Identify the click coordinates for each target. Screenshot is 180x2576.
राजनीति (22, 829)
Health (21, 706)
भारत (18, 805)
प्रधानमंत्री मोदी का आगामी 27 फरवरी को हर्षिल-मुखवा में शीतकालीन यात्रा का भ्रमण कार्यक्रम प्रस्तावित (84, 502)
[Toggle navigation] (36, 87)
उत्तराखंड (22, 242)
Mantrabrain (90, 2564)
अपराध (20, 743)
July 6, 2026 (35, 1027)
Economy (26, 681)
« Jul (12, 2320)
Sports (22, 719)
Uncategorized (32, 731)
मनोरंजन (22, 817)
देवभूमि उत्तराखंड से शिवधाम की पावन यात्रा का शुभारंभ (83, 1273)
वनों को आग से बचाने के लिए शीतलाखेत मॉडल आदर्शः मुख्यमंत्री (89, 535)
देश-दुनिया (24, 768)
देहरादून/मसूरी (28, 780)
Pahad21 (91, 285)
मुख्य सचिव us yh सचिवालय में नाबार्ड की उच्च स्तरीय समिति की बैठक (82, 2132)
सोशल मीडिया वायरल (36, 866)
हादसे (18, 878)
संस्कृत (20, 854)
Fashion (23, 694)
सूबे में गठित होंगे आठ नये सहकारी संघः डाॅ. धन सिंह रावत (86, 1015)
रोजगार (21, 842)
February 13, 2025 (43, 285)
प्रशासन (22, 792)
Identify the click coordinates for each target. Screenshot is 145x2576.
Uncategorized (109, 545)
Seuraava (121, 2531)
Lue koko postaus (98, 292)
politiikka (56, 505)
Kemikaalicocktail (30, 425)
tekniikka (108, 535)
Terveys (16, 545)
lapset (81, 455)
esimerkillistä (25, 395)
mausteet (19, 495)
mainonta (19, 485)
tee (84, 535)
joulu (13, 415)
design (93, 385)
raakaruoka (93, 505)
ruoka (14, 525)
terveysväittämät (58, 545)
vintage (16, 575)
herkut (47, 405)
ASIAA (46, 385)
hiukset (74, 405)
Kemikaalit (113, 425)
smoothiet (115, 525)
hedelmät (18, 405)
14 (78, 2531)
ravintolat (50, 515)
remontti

- - - - -

After reading the listing, copy it out exactly and in full.

Identify the click coordinates for each target. Screenshot is 180x2576.
राजनीति (22, 829)
Health (21, 706)
भारत (18, 805)
प्रधानमंत्री मोदी का आगामी 27 फरवरी को हर्षिल-मुखवा में शीतकालीन यात्रा का भ्रमण कार्यक्रम प्रस्तावित (84, 502)
[Toggle navigation] (36, 87)
उत्तराखंड (22, 242)
Mantrabrain (90, 2564)
अपराध (20, 743)
July 6, 2026 (35, 1027)
Economy (26, 681)
« Jul (12, 2320)
Sports (22, 719)
Uncategorized (32, 731)
मनोरंजन (22, 817)
देवभूमि उत्तराखंड से शिवधाम की पावन यात्रा का शुभारंभ (83, 1273)
वनों को आग से बचाने के लिए शीतलाखेत मॉडल आदर्शः मुख्यमंत्री (89, 535)
देश-दुनिया (24, 768)
देहरादून/मसूरी (28, 780)
Pahad21 (91, 285)
मुख्य सचिव us yh सचिवालय में नाबार्ड की उच्च स्तरीय समिति की बैठक (82, 2132)
सोशल मीडिया वायरल (36, 866)
हादसे (18, 878)
संस्कृत (20, 854)
Fashion (23, 694)
सूबे में गठित होंगे आठ नये सहकारी संघः डाॅ. धन सिंह रावत (86, 1015)
रोजगार (21, 842)
February 13, 2025 (43, 285)
प्रशासन (22, 792)
Identify the click coordinates for each target. Screenshot is 145x2576.
Uncategorized (109, 545)
Seuraava (121, 2531)
Lue koko postaus (98, 292)
politiikka (56, 505)
Kemikaalicocktail (30, 425)
tekniikka (108, 535)
Terveys (16, 545)
lapset (81, 455)
esimerkillistä (25, 395)
mausteet (19, 495)
mainonta (19, 485)
tee (84, 535)
joulu (13, 415)
design (93, 385)
raakaruoka (93, 505)
ruoka (14, 525)
terveysväittämät (58, 545)
vintage (16, 575)
herkut (47, 405)
ASIAA (46, 385)
hiukset (74, 405)
Kemikaalit (113, 425)
smoothiet (115, 525)
hedelmät (18, 405)
14 (78, 2531)
ravintolat (50, 515)
remontti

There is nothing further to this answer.